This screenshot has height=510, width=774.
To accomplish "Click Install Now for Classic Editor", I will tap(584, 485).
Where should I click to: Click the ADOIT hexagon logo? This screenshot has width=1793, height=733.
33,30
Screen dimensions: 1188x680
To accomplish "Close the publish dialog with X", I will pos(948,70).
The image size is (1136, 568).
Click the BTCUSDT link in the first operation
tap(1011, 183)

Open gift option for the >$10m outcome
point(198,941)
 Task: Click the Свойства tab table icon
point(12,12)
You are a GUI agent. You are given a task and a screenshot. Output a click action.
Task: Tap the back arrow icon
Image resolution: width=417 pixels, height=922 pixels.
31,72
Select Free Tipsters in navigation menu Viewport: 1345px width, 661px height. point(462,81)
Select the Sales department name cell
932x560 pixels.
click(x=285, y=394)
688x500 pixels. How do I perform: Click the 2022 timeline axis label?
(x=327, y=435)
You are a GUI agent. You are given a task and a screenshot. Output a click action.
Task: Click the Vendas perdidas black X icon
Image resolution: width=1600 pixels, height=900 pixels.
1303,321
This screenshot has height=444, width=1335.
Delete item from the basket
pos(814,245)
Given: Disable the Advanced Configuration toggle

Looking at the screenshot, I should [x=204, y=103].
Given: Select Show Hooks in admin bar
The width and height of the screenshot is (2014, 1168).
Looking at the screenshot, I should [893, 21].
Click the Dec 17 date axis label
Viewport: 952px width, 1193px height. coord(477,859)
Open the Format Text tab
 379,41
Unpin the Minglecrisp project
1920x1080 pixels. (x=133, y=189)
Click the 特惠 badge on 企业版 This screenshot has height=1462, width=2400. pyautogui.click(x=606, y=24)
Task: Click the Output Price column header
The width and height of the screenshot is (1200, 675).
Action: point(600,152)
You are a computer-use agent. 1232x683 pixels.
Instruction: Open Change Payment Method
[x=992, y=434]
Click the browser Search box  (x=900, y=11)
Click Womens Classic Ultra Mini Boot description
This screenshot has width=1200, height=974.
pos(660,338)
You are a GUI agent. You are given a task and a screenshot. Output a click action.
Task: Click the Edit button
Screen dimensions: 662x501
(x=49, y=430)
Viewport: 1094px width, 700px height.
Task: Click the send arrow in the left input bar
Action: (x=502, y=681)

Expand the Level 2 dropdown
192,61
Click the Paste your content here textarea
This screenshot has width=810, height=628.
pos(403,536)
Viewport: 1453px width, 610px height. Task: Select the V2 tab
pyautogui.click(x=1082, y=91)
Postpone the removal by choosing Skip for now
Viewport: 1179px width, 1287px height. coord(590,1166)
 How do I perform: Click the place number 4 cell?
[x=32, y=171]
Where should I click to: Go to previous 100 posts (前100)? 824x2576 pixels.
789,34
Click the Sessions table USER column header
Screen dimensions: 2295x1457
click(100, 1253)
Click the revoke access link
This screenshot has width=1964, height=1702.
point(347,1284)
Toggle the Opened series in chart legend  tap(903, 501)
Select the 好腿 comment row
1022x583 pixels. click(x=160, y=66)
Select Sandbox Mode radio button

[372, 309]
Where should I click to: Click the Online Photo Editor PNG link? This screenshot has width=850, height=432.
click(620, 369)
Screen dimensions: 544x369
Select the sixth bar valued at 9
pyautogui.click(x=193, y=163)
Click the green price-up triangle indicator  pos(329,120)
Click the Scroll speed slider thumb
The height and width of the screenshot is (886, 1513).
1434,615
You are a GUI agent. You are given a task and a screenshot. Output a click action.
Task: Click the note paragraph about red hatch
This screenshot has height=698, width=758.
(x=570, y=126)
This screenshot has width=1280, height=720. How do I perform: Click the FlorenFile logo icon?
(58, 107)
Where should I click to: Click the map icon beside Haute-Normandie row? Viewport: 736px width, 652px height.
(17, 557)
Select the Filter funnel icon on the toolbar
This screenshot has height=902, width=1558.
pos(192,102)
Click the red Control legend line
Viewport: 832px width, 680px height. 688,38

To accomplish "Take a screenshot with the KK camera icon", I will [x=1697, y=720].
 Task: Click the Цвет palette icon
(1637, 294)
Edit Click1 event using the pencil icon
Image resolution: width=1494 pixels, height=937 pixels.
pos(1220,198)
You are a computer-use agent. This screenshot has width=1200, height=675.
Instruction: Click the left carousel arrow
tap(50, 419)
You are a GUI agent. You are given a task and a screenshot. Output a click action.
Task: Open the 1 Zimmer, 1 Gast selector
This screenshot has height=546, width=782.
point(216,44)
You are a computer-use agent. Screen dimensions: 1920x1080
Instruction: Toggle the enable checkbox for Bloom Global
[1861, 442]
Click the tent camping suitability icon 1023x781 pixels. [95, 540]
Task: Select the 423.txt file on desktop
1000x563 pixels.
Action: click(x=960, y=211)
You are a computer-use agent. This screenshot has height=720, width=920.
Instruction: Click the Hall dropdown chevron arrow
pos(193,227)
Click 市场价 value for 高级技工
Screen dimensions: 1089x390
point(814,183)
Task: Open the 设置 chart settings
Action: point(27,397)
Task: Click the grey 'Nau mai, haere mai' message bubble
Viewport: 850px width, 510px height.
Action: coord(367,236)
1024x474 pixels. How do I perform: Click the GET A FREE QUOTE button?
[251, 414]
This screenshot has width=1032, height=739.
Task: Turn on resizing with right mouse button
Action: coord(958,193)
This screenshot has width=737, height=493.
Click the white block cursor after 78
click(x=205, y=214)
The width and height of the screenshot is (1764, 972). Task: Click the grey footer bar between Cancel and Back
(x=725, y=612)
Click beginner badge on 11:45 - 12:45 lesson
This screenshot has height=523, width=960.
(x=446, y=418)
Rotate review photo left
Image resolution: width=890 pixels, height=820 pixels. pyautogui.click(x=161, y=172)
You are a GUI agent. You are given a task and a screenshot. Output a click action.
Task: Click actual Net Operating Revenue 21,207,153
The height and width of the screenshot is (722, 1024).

> Problem to work on
Print every line of the data above again, word for word, without changing anything.

> Task response
This screenshot has height=510, width=774.
To accomplish "Click Install Now for Classic Editor", I will tap(584, 485).
Where should I click to: Click the ADOIT hexagon logo? This screenshot has width=1793, height=733.
33,30
Screen dimensions: 1188x680
To accomplish "Close the publish dialog with X", I will pos(948,70).
The image size is (1136, 568).
Click the BTCUSDT link in the first operation
tap(1011, 183)

Open gift option for the >$10m outcome
point(198,941)
 Task: Click the Свойства tab table icon
point(12,12)
You are a GUI agent. You are given a task and a screenshot. Output a click action.
Task: Tap the back arrow icon
Image resolution: width=417 pixels, height=922 pixels.
31,72
Select Free Tipsters in navigation menu Viewport: 1345px width, 661px height. point(462,81)
Select the Sales department name cell
932x560 pixels.
click(x=285, y=394)
688x500 pixels. How do I perform: Click the 2022 timeline axis label?
(x=327, y=435)
You are a GUI agent. You are given a task and a screenshot. Output a click action.
Task: Click the Vendas perdidas black X icon
Image resolution: width=1600 pixels, height=900 pixels.
1303,321
This screenshot has height=444, width=1335.
Delete item from the basket
pos(814,245)
Given: Disable the Advanced Configuration toggle

Looking at the screenshot, I should [x=204, y=103].
Given: Select Show Hooks in admin bar
The width and height of the screenshot is (2014, 1168).
Looking at the screenshot, I should [893, 21].
Click the Dec 17 date axis label
Viewport: 952px width, 1193px height. coord(477,859)
Open the Format Text tab
 379,41
Unpin the Minglecrisp project
1920x1080 pixels. (x=133, y=189)
Click the 特惠 badge on 企业版 This screenshot has height=1462, width=2400. pyautogui.click(x=606, y=24)
Task: Click the Output Price column header
The width and height of the screenshot is (1200, 675).
Action: point(600,152)
You are a computer-use agent. 1232x683 pixels.
Instruction: Open Change Payment Method
[x=992, y=434]
Click the browser Search box  (x=900, y=11)
Click Womens Classic Ultra Mini Boot description
This screenshot has width=1200, height=974.
pos(660,338)
You are a GUI agent. You are given a task and a screenshot. Output a click action.
Task: Click the Edit button
Screen dimensions: 662x501
(x=49, y=430)
Viewport: 1094px width, 700px height.
Task: Click the send arrow in the left input bar
Action: (x=502, y=681)

Expand the Level 2 dropdown
192,61
Click the Paste your content here textarea
This screenshot has width=810, height=628.
pos(403,536)
Viewport: 1453px width, 610px height. Task: Select the V2 tab
pyautogui.click(x=1082, y=91)
Postpone the removal by choosing Skip for now
Viewport: 1179px width, 1287px height. coord(590,1166)
 How do I perform: Click the place number 4 cell?
[x=32, y=171]
Where should I click to: Go to previous 100 posts (前100)? 824x2576 pixels.
789,34
Click the Sessions table USER column header
Screen dimensions: 2295x1457
click(100, 1253)
Click the revoke access link
This screenshot has width=1964, height=1702.
point(347,1284)
Toggle the Opened series in chart legend  tap(903, 501)
Select the 好腿 comment row
1022x583 pixels. click(x=160, y=66)
Select Sandbox Mode radio button

[372, 309]
Where should I click to: Click the Online Photo Editor PNG link? This screenshot has width=850, height=432.
click(620, 369)
Screen dimensions: 544x369
Select the sixth bar valued at 9
pyautogui.click(x=193, y=163)
Click the green price-up triangle indicator  pos(329,120)
Click the Scroll speed slider thumb
The height and width of the screenshot is (886, 1513).
1434,615
You are a GUI agent. You are given a task and a screenshot. Output a click action.
Task: Click the note paragraph about red hatch
This screenshot has height=698, width=758.
(x=570, y=126)
This screenshot has width=1280, height=720. How do I perform: Click the FlorenFile logo icon?
(58, 107)
Where should I click to: Click the map icon beside Haute-Normandie row? Viewport: 736px width, 652px height.
(17, 557)
Select the Filter funnel icon on the toolbar
This screenshot has height=902, width=1558.
pos(192,102)
Click the red Control legend line
Viewport: 832px width, 680px height. 688,38

To accomplish "Take a screenshot with the KK camera icon", I will [x=1697, y=720].
 Task: Click the Цвет palette icon
(1637, 294)
Edit Click1 event using the pencil icon
Image resolution: width=1494 pixels, height=937 pixels.
pos(1220,198)
You are a computer-use agent. This screenshot has width=1200, height=675.
Instruction: Click the left carousel arrow
tap(50, 419)
You are a GUI agent. You are given a task and a screenshot. Output a click action.
Task: Open the 1 Zimmer, 1 Gast selector
This screenshot has height=546, width=782.
point(216,44)
You are a computer-use agent. Screen dimensions: 1920x1080
Instruction: Toggle the enable checkbox for Bloom Global
[1861, 442]
Click the tent camping suitability icon 1023x781 pixels. [95, 540]
Task: Select the 423.txt file on desktop
1000x563 pixels.
Action: click(x=960, y=211)
You are a computer-use agent. This screenshot has height=720, width=920.
Instruction: Click the Hall dropdown chevron arrow
pos(193,227)
Click 市场价 value for 高级技工
Screen dimensions: 1089x390
point(814,183)
Task: Open the 设置 chart settings
Action: point(27,397)
Task: Click the grey 'Nau mai, haere mai' message bubble
Viewport: 850px width, 510px height.
Action: coord(367,236)
1024x474 pixels. How do I perform: Click the GET A FREE QUOTE button?
[251, 414]
This screenshot has width=1032, height=739.
Task: Turn on resizing with right mouse button
Action: coord(958,193)
This screenshot has width=737, height=493.
Click the white block cursor after 78
click(x=205, y=214)
The width and height of the screenshot is (1764, 972). Task: Click the grey footer bar between Cancel and Back
(x=725, y=612)
Click beginner badge on 11:45 - 12:45 lesson
This screenshot has height=523, width=960.
(x=446, y=418)
Rotate review photo left
Image resolution: width=890 pixels, height=820 pixels. pyautogui.click(x=161, y=172)
You are a GUI agent. You are given a task and a screenshot. Output a click action.
Task: Click actual Net Operating Revenue 21,207,153
The height and width of the screenshot is (722, 1024).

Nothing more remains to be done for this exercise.